Spanning a stretch of less than a kilometre, the compound wall belongs to the Sovereign Military Order of Malta, a Catholic lay religious order, and every conceivable inch of it is covered with bright, even lurid, graffiti. Just off- centre is the familiar face, with its round glasses. Alongside his face run the words `All you need is love.` The face is almost fully covered with fresh drawings now, and only the eyes watch steadily, a look of amusement in them.
This is a wall of many avatars. In the 1960s, it was the Crying Wall, and covered with protests as well as art, lyrics from popular songs, even love ditties, by the locals. The authorities, of course, were having none of this, so regularly painted over the graffiti and even appointed a guard to keep watch at night. All to little avail: every morning, there was a fresh outburst on the wall.

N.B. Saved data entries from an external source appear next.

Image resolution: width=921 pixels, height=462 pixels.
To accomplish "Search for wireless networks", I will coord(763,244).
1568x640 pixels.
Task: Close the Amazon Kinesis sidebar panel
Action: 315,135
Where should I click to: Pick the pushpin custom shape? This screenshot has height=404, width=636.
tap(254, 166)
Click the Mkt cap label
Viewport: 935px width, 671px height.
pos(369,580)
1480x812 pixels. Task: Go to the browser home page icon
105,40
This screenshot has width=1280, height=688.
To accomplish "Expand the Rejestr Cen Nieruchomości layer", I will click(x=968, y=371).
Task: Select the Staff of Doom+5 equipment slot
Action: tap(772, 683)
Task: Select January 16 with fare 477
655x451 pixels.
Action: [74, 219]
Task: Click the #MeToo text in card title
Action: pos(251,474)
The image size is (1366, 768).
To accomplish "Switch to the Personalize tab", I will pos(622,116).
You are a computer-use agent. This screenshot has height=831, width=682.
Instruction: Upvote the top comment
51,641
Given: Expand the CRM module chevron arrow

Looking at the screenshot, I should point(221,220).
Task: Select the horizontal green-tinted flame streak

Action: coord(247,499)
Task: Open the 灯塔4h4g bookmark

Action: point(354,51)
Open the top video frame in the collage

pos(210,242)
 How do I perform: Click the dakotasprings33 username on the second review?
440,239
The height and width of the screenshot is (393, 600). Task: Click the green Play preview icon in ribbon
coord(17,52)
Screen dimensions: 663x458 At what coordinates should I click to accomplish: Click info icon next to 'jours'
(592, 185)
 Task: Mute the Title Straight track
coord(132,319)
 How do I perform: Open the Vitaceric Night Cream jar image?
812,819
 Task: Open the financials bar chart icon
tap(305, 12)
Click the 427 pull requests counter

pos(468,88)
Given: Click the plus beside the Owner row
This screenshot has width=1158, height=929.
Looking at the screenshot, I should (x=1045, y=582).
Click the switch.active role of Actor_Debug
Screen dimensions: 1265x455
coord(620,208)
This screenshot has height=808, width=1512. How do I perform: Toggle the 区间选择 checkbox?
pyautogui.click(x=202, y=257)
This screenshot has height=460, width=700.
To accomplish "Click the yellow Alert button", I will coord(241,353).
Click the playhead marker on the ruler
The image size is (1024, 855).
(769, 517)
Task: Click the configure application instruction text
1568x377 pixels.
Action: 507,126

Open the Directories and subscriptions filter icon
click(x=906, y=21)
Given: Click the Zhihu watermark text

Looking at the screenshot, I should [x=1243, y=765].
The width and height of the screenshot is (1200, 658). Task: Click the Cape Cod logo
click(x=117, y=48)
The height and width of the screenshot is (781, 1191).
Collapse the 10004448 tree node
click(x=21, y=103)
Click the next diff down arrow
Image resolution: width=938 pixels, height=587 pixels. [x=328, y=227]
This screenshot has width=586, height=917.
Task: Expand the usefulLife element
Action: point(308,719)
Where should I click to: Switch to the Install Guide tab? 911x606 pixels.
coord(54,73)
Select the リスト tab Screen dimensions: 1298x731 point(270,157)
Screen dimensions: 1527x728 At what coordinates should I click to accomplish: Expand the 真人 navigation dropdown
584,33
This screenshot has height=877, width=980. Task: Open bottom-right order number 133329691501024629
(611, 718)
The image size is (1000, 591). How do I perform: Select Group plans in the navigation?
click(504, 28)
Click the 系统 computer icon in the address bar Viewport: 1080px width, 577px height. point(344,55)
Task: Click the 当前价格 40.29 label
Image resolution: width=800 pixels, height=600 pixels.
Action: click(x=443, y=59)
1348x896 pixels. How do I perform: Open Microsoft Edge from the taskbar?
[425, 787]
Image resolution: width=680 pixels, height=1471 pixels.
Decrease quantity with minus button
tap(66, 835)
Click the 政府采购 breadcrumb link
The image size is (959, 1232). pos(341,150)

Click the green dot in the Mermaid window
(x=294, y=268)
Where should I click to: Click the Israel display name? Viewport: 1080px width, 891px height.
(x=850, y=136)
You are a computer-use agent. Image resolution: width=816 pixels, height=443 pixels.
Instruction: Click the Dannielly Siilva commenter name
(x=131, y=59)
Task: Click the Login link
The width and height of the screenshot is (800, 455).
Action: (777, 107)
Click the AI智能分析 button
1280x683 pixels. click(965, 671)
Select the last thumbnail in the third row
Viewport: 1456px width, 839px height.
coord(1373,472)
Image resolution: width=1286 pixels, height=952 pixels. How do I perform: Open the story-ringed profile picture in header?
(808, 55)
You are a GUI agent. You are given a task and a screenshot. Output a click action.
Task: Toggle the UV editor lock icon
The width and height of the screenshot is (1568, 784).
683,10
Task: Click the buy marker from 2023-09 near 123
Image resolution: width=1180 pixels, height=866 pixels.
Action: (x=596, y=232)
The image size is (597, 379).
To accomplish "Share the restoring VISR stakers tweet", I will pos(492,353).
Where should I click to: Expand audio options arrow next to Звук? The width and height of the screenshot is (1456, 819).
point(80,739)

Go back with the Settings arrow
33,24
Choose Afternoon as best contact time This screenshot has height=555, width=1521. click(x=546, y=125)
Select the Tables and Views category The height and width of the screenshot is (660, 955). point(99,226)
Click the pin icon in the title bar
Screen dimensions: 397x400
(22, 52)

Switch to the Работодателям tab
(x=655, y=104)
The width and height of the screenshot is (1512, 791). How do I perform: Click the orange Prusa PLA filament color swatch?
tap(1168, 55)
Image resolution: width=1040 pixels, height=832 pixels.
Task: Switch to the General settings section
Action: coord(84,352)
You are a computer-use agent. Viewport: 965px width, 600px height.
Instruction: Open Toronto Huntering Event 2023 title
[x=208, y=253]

Then, after John Lennon’s assassination in 1980, someone painted an image of the singer-songwriter along with lyrics from Beatles songs, in an outpour of grief at his passing. This was at a time when `Western thought` was verboten in the then-Czechoslovakia; the government reacted and Prague’s secret police swung into action again. Arrests were made, surveillance cameras were put up at the spot, the wall was painted over (in green, this time!) a close watch was kept but there was no quelling the steady appearance of more and more graffiti which by 1988, became stridently anti-Communist. Piquantly enough, the students proclaimed the philosophy behind the wall protests to be `Lennonism.` The outraged powers-that-be immediately condemned it as the work of ` alcoholics, mentally deranged, sociopathic, and agents of Western capitalism.`
In its third avatar, after the Velvet Revolution in 1989 which ended Communism in Czechoslovakia, and the Velvet Divorce in 1993 which created the separate nations of the Czech Republic and Slovakia, the Lennon Wall became the go-to site for calling out injustice, oppression, crackdowns.
In 2000, the wall was painted over in white with just the one word `Love` written across it. Then, in November 2014, on the 25th anniversary of the Velvet Revolution, the wall was painted over in pure white by a group of art students, with `Wall is over` written starkly across it. They did this because they saw that the Lennon Wall was no longer a space for protest but being covered in messages of peace and love. However, the move was viewed as vandalism of what had become a piece of Prague`s cultural heritage. The Knights of Malta had from the early 90s, actually granted permission for graffiti on the wall, and now filed a criminal complaint against the students, which they later retracted. After the flurry settled, the `Wall is Over` was replaced by `War is Over,` the famous Lennon-Ono composition.
Then this year on Earth Day, the Extinction Rebellion activists repainted the entire Lennon Wall with slogans demanding action on Climate Change from the Czech government. People were asked to add their own messages and obliged with calls for action in several languages. Fortunately, this was done without obliterating most of the existing artwork.
And this month, in a supreme act of irony, the Prague Municipality has announced that the wall will be monitored by TV cameras and graffiti strictly regulated. Police will patrol the area, stop tourists from spewing with paint against their leaders, turn the stretch into an open-air gallery.
The wall has been damaged several times, parts of it have fallen but it has always been repaired and quite like a brick and mortar phoenix, stands up again, to be covered with messages, entreaties and artwork. And yes, it remains the only place in the city of Prague where graffiti is legal.
Usually, there are street performers doing their versions of Beatles songs but on the day we visited, there were just a steady stream of tourists madly clicking selfies against the Wall.
Oh yes, there was an India connect too, except it wasn’t the most salutary. Shristi and Sachin, whoever they were, had scribbled their names boldly and blithely. Maybe this was their call to love, if not peace.